Anhand der acht Stücke auf PORTRAIT lässt sich leicht erkennen, dass dieses neueste Album von CIRCUIT DES YEUX früheren Werken um Lichtjahre voraus ist und durchaus einen Platz im gewichtigen Pantheon der modernen psychedelischen Musik finden könnte.
Vergessen wir alles, was wir vielleicht schon über Circuit des Yeux wissen. Wer sich die Zeit nimmt, Haley Fohr’s neueste Platte, die kürzlich erschienene „Portrait“, zwei- oder dreimal anzuhören, sollten alle Vorurteile über die polarisierenden und oft klanglich konfrontativen Songs der 22-jährigen verflogen sein. Obwohl ihre ersten beiden Werke, „Symphone“ und „Sirenium“, brüchige, fragile Anläufe mit Klangtreue waren, war in diesen Aufnahmen stets deutlich zu spüren, dass Fohr eine sehr markante und oft erschütternde Stimme besaß, die es zu entfesseln galt. Auf „Portrait“ ist nicht nur Fohr buchstäblich erwachsen geworden, sondern auch ihre Stimme, die das Herzstück des Albums bildet.
Wie Nika Roza Danilova von Zola Jesus besitzt Fohr eine kraftvolle, resonante Stimme, die in den mittleren Lagen von einem wunderschönen Vibrato durchzogen ist und sich in den oberen Lagen zu geisterhafter Zartheit ausweitet. Es ist eine markante, dramatische Stimme, die mühelos den Raum eines Songs ausfüllt, und sie lässt sie meist dominieren und ergänzt sie mit einfachen, langsamen Arrangements von E-Gitarre und Klavier. Die raue Gitarre in Kombination mit ihrer kernigen Transparenz erinnert an Scout Niblett. Die im Walzertakt gehaltenen Gitarrentöne in „Twenty & Dry“ beispielsweise haben die zerstörerische Schärfe einer Motorsäge, während Fohr’s Stimme, die um Texte wie „a shameful way to die” und “I have no memory of how I got here“ kreist, von Schmerz erfüllt ist.

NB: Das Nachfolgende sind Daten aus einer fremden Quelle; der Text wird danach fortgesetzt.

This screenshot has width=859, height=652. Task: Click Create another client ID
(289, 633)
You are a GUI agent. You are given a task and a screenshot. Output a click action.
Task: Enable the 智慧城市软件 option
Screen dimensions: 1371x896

Mit Stücken wie dem ebenso unheimlichen wie kinetischen „Crying Chair“ und dem dröhnenden Leadtrack „Falling Out“, der sich zwischen diese fokussierteren Statements einfügt, erfreut sich „Portrait“ an Fohr’s neuer Hi-Fi-Atmosphäre und bleibt dabei genauso eindringlich wie ihre früheren Werke. Wo einst Circuit des Yeux genäht und bandagiert war, ist „Portrait“ geheilt, klar im Kopf und trotzig, aber immer noch durchdrungen von den dramatischen Texturen, die das Projekt so persönlich und tragisch gemacht haben. Diese Zeichen der Reife sind auf Fohr’s intensives Studium an der School for Recording Arts der Indiana University sowie ihre Erfahrungen auf Tour als Shitgazing-Troubadour der ersten Welle zurückzuführen. „Portrait“ klingt wie eine Künstlerin, die mutig zu sich selbst findet.